:: WHAT YOU ARE ASKED TO DO ::
Please convert everything from the line containing "You are a computer-use agent." down to and including the line containing "[x=25, y=25]" into a Markdown table with two columns, Row and Listing line. Skip blank lines and leave the pictures out.

:: ENTRIES SUPPLIED ::
#####

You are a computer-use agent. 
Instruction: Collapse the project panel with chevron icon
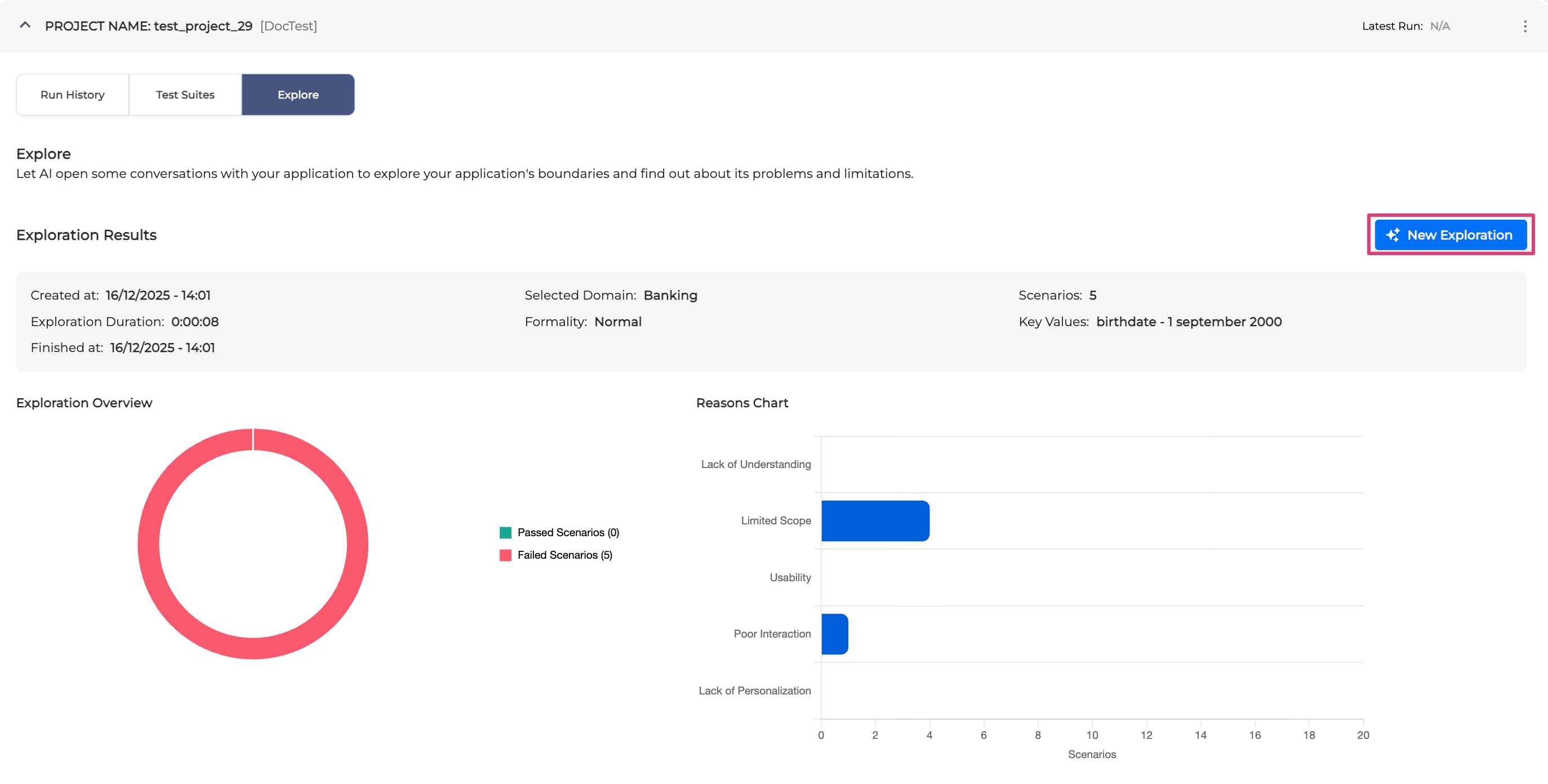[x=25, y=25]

#####

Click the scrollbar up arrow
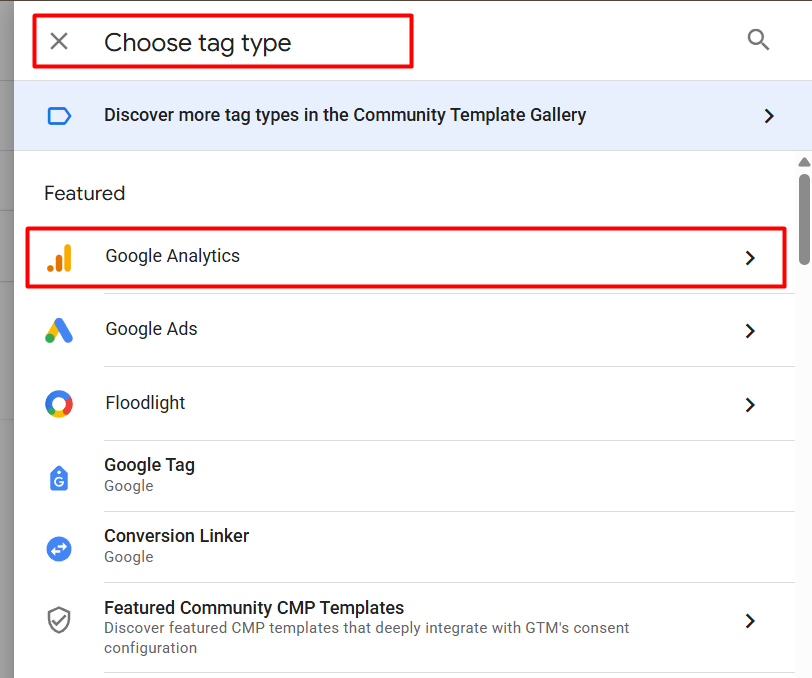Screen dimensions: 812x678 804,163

#####

:: EXERCISE ANSWER ::
| Row | Listing line |
|---|---|
| 1 | You are a computer-use agent.  |
| 2 | Instruction: Collapse the project panel with chevron icon |
| 3 | [x=25, y=25] |